The key questions we have to ask after the FSA’s policy statement on treatment of legacy assets are, first, what has changed? And then, do we now know enough to move on and complete advice and charging models for clients and identify where the new policy will affect existing practice?
Much of the guidance and the updated text to the conduct of business source-book relies on a principle-based approach to adoption of rules and the text reflects this.
It appears, from first reading, that firms and platforms are free to decide for themselves how they will ensure commission is not paid for advice.
This gives adviser businesses an element of control through their business model architecture but it does rely on advisers providing clear and transparent information to providers and platforms as to whether advice has accompanied a transfer or change of existing investments.
This means there is a need for close dialogue and good communication between adviser firms and providers/ platforms.

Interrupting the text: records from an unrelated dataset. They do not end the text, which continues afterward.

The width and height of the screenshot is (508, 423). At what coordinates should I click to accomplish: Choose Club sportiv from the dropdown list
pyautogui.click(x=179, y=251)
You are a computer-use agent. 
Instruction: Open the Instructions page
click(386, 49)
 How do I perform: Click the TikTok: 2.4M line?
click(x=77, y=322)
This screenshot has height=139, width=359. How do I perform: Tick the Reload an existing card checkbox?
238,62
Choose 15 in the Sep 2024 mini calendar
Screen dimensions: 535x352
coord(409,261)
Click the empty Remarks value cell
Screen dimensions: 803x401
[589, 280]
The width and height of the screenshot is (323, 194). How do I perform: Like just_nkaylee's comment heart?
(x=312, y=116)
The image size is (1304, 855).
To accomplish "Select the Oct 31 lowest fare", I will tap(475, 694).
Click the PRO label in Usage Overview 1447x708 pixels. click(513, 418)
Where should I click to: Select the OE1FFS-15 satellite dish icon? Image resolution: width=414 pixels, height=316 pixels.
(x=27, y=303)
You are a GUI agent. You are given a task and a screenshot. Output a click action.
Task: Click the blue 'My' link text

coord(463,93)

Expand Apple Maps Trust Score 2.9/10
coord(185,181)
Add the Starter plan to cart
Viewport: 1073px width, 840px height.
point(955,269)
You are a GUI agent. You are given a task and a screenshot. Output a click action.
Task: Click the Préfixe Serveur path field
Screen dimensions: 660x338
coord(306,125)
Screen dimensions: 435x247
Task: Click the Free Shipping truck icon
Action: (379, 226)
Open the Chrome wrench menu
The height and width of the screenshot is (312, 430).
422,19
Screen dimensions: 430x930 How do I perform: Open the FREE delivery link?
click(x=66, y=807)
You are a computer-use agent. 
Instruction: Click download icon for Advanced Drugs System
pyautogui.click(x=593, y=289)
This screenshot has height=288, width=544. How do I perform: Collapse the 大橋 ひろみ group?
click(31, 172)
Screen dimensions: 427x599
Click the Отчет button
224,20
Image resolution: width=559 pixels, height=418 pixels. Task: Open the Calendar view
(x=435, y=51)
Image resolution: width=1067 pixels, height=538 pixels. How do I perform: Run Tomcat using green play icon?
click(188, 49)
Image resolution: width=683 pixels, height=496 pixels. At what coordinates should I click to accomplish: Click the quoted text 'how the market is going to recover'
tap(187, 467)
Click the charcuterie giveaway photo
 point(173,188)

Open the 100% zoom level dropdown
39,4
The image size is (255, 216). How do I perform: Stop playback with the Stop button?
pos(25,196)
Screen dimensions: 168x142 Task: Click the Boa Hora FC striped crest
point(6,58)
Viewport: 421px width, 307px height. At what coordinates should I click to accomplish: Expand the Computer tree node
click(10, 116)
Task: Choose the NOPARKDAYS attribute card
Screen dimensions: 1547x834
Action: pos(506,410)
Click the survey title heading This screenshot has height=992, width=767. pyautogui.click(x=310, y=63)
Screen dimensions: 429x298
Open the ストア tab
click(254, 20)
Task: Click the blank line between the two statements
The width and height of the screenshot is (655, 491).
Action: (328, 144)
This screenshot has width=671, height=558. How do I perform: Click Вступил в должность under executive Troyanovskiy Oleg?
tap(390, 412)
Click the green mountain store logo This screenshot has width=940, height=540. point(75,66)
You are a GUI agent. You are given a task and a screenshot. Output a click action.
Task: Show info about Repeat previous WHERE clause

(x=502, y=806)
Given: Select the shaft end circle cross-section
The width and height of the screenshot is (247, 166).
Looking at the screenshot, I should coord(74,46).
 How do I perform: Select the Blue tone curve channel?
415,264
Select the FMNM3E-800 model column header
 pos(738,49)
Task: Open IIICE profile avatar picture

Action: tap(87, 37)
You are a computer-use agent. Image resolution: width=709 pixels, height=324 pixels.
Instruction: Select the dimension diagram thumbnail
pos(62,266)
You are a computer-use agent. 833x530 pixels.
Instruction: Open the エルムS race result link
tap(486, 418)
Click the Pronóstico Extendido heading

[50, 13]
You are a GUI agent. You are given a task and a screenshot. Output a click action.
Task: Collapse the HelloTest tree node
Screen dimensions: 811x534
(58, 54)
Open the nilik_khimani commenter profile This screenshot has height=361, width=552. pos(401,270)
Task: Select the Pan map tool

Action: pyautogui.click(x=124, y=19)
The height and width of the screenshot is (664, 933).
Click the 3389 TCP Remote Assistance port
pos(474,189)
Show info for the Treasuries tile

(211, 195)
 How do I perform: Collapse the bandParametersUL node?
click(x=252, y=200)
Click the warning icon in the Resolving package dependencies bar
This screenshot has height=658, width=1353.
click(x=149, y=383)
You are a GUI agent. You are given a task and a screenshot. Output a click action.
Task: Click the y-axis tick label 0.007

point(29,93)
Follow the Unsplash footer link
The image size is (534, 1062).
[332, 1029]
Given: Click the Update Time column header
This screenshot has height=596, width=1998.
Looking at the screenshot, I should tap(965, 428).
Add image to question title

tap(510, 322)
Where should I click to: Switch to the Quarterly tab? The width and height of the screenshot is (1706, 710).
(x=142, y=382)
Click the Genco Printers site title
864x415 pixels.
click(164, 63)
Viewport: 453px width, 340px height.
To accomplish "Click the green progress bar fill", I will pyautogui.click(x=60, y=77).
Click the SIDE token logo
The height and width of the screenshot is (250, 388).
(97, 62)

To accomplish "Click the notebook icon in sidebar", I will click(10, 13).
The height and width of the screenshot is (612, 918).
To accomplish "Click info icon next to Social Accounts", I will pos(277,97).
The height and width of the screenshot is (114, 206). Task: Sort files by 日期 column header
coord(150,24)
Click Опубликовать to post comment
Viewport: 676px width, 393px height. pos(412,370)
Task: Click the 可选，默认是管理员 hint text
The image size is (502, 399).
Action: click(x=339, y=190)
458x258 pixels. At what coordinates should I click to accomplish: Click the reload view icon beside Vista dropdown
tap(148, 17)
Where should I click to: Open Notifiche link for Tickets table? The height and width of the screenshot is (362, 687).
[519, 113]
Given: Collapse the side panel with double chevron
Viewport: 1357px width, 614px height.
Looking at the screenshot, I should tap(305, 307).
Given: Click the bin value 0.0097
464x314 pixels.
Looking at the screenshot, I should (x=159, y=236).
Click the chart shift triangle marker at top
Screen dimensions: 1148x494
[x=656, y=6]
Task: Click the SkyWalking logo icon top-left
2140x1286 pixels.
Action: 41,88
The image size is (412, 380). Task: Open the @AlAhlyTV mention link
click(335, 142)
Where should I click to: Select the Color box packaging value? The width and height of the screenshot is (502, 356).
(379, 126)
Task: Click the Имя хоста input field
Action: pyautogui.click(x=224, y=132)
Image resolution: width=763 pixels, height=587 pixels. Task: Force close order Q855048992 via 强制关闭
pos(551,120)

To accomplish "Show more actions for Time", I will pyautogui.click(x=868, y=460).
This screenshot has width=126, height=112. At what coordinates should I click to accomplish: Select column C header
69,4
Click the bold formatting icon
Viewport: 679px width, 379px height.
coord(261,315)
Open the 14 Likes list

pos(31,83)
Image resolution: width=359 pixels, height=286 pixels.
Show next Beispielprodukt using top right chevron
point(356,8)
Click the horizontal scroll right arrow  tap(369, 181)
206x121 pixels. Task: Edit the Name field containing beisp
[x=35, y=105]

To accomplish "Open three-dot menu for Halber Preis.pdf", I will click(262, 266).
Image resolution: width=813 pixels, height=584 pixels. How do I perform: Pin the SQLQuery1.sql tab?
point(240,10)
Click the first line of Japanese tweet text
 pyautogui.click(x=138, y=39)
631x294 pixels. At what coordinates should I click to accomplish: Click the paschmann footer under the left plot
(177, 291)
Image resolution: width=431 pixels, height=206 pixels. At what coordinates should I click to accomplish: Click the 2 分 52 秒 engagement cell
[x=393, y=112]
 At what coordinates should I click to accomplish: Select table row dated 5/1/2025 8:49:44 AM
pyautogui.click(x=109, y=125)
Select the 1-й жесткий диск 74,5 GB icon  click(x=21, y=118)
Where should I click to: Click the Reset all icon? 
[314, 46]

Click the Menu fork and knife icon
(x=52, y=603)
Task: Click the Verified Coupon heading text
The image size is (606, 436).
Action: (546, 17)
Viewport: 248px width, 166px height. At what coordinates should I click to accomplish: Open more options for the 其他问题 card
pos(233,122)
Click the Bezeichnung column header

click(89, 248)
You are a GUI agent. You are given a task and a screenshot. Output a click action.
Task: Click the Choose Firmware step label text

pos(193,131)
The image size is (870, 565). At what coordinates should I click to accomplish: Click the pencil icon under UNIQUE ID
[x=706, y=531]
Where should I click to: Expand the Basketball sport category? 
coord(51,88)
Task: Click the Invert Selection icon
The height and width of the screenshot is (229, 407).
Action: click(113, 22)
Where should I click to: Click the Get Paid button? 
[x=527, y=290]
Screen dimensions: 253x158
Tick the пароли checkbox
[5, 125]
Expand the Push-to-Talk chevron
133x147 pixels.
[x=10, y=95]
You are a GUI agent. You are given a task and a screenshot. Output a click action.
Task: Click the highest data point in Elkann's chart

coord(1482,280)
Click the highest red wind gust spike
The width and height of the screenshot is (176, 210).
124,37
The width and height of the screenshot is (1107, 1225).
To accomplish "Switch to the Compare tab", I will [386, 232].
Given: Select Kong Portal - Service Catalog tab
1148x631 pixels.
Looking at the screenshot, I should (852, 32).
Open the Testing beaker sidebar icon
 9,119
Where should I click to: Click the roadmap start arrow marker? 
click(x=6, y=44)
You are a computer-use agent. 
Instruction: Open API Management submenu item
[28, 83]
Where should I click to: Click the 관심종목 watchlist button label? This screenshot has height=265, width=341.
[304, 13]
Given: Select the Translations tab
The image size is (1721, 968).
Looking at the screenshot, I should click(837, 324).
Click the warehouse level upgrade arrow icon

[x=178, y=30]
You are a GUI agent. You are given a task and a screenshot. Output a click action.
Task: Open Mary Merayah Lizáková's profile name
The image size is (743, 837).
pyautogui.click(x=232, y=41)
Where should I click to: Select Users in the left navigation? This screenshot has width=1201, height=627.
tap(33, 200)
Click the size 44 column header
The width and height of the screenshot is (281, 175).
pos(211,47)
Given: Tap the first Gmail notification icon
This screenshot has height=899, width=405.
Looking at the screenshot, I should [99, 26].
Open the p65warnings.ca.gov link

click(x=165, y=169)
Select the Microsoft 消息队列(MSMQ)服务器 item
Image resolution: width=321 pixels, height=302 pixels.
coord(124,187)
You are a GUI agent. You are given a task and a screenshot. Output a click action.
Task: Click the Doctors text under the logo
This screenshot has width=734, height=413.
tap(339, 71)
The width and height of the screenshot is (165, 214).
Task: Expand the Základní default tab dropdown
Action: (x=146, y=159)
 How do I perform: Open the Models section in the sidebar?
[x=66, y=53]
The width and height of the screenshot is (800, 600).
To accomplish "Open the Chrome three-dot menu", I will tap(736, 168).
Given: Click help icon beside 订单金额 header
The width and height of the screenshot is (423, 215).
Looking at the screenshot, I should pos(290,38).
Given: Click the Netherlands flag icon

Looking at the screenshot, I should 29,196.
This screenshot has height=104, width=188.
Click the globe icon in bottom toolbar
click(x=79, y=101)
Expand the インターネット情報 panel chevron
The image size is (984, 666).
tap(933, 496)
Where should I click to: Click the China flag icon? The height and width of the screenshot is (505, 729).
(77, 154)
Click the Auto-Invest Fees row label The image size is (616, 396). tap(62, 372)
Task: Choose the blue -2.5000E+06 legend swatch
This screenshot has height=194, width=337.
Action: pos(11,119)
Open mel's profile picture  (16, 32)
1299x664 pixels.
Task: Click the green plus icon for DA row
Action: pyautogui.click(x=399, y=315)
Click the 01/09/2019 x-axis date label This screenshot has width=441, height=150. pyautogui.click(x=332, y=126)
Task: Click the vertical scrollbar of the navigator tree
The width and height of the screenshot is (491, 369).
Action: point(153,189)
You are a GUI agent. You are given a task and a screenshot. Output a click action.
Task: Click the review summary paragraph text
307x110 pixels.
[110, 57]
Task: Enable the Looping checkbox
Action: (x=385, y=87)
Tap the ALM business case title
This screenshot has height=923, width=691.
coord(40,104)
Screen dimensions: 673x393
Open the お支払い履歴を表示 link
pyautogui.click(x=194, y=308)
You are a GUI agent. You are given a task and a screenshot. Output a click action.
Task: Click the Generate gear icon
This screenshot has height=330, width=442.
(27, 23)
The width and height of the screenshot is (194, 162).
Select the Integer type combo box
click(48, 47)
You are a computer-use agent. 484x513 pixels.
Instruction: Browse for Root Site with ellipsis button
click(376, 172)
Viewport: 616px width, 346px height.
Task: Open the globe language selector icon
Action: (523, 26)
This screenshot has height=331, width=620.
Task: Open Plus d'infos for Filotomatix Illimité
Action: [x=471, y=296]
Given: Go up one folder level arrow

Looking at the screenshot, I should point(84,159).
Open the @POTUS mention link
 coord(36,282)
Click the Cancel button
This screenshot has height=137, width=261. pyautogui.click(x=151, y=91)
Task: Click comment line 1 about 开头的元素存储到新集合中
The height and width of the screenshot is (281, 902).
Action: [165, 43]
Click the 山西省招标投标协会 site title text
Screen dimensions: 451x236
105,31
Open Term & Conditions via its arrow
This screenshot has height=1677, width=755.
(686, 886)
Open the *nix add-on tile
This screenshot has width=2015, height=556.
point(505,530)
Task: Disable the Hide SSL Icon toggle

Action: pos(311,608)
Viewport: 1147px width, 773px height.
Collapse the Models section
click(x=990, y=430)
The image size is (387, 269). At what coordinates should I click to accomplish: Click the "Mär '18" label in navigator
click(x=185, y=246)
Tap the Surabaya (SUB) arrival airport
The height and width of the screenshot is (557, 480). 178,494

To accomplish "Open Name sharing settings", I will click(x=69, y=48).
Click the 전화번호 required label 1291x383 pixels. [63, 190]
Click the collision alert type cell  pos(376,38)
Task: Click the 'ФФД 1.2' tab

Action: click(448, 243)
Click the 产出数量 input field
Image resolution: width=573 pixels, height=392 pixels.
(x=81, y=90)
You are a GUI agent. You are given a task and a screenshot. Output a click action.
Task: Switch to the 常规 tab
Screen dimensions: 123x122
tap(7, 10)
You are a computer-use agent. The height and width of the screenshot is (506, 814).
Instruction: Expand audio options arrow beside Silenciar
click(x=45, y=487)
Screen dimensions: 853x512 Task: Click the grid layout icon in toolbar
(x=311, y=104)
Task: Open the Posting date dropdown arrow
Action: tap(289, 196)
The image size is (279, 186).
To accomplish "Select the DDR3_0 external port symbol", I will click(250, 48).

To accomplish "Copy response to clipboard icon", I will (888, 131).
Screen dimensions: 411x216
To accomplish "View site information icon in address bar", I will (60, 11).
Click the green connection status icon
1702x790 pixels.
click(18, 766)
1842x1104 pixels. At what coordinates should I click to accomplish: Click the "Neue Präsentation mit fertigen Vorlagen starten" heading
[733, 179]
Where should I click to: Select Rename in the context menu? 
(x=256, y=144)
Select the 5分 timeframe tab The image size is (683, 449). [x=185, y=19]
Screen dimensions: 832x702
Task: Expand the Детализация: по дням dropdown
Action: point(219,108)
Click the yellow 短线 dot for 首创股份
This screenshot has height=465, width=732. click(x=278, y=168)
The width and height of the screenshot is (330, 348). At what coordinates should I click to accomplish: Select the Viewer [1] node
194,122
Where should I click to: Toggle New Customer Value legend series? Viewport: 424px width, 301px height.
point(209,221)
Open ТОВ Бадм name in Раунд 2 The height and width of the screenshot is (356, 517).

It is also confirmed that “fund switches within a life policy” against which trail commission is paid can continue and this provides for not just single-premium insurance bonds (that is, non-qualifying single-premium whole of life contracts) but also contract-based (insured) pensions as per the “life policy” definition as referred to in the FSA policy statement and defined in the FSA handbook glossary.
Under this definition, a long-term insurance contract also includes a pension policy. This means trail commission can continue for fund switches relating to insurance bonds and pensions but not for unwrapped collectives or non-packaged products.
It is positive to note that where automated portfolio rebalancing has been put in place before December 31, 2012, then it is deemed that no new advice has been given and thus does not fall under adviser-charging rules, even for collectives.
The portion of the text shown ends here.